- TASK TO COMPLETE
Search the records for "button". Report every line where it occurs.

- RECORD EXTRACTS

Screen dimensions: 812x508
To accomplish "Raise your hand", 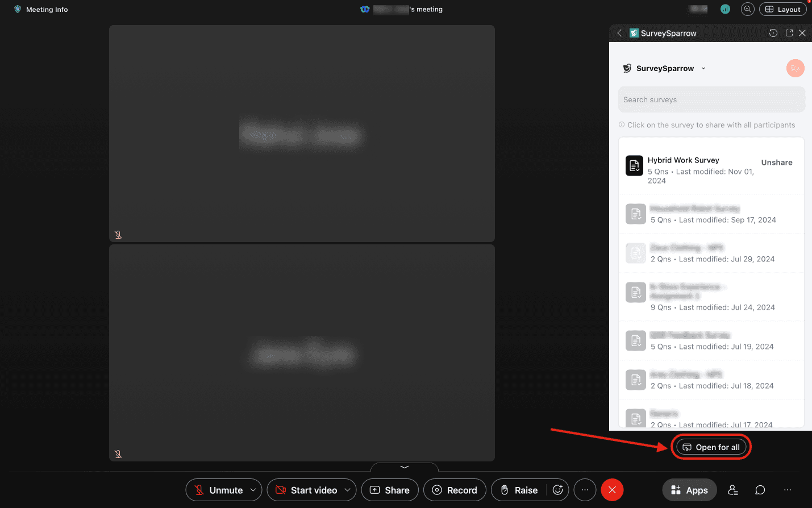I will 519,490.
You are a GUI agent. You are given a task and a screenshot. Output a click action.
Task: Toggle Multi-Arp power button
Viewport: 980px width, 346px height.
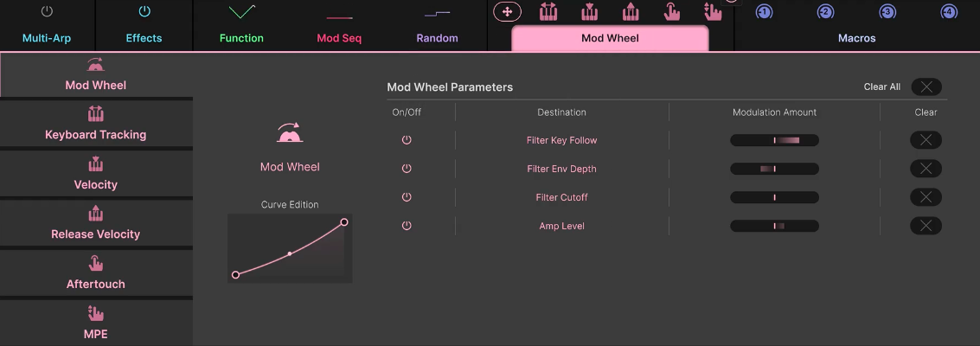point(47,11)
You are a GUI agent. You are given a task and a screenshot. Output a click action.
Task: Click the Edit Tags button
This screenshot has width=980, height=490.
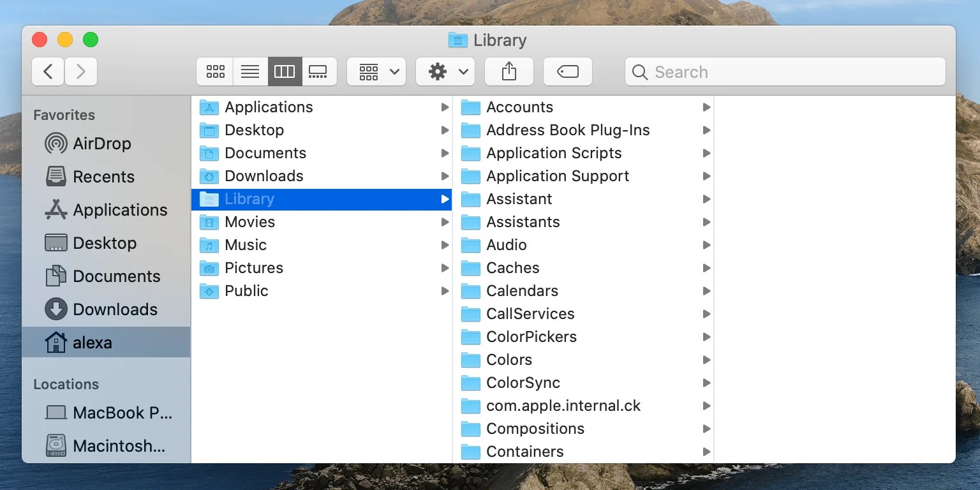click(567, 71)
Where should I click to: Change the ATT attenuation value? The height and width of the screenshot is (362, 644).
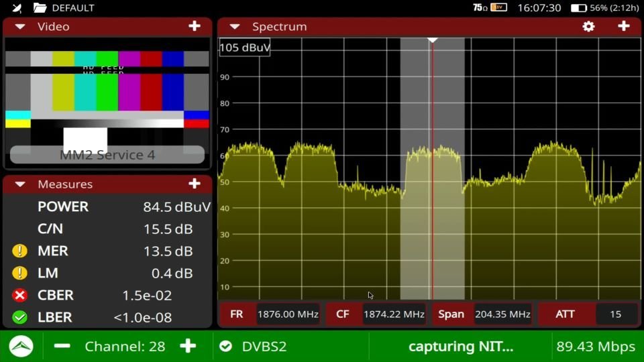click(615, 314)
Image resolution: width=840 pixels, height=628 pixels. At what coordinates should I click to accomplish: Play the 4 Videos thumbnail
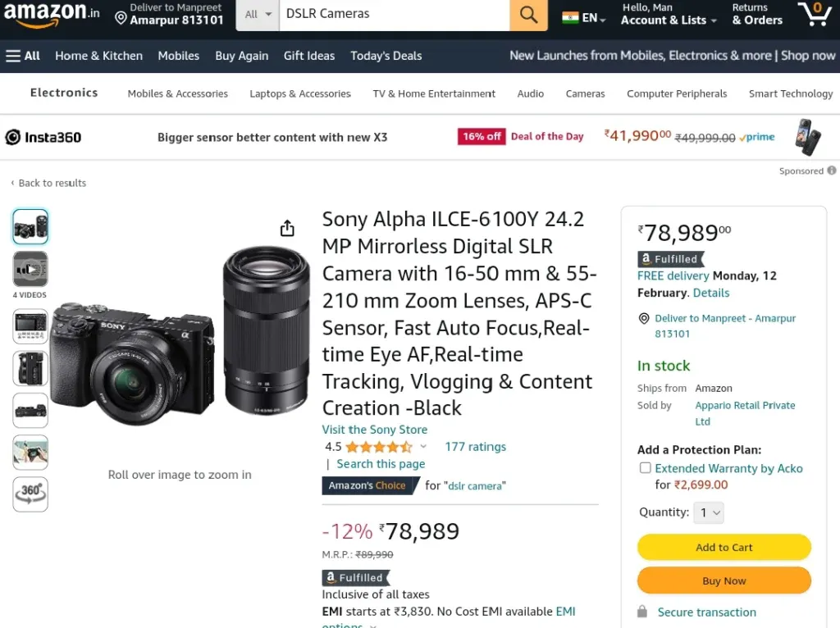[30, 269]
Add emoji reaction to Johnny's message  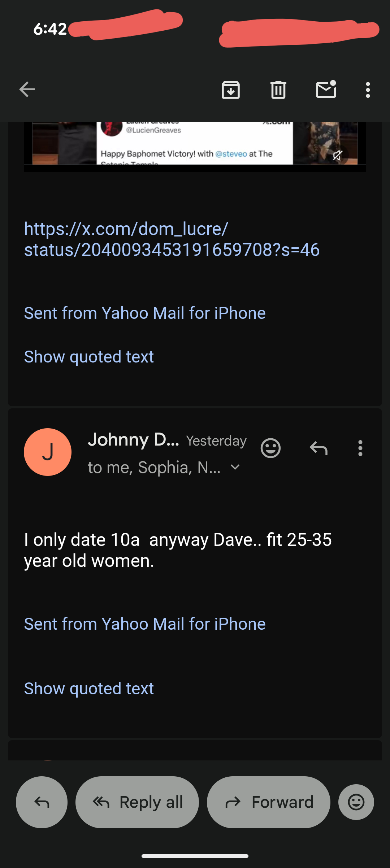pos(270,448)
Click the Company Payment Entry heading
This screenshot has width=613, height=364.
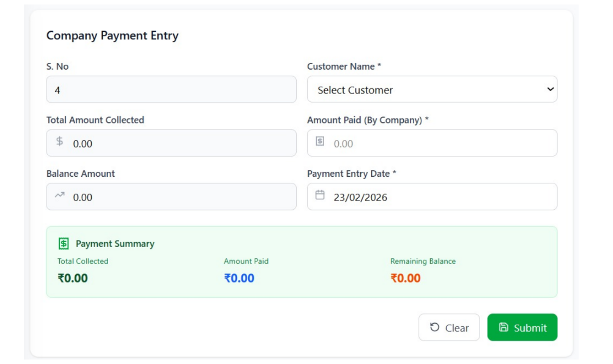pyautogui.click(x=113, y=36)
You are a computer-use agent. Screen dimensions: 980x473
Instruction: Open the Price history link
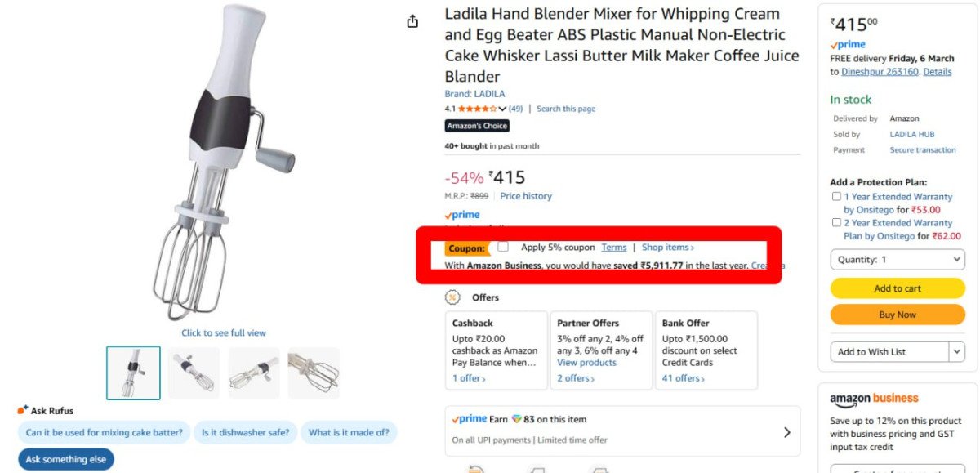point(526,196)
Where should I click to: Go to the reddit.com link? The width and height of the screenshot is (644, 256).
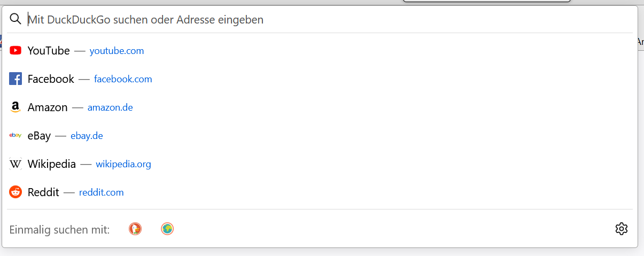point(101,192)
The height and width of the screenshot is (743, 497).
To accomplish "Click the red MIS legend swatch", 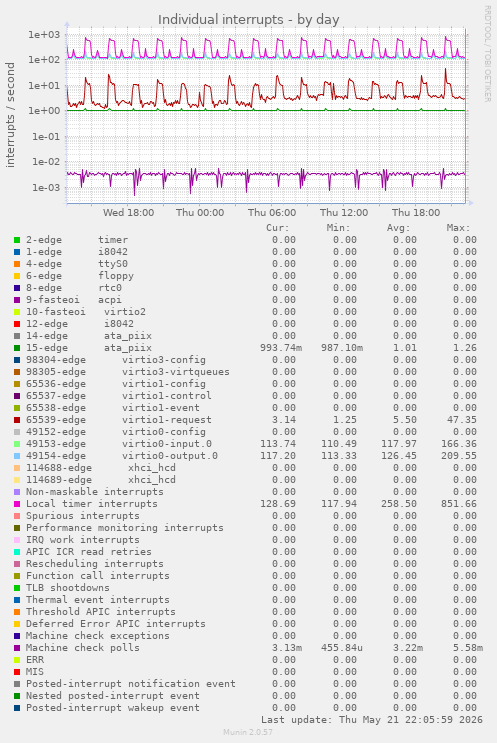I will pos(17,672).
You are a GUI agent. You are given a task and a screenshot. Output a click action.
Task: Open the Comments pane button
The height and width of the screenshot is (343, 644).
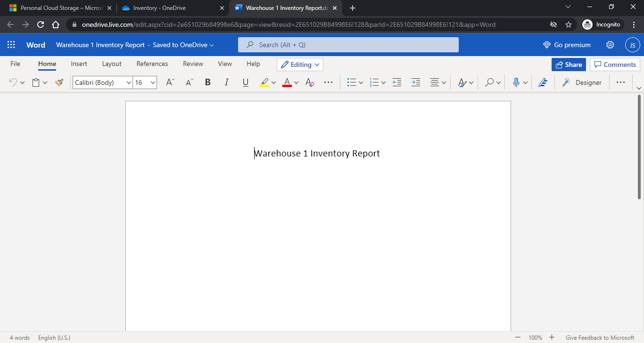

- SOLUTION TO THE EXERCISE
Task: Toggle Multi-Arp power button
Task: Click the Edit Tags button
Task: Open the Comments pane button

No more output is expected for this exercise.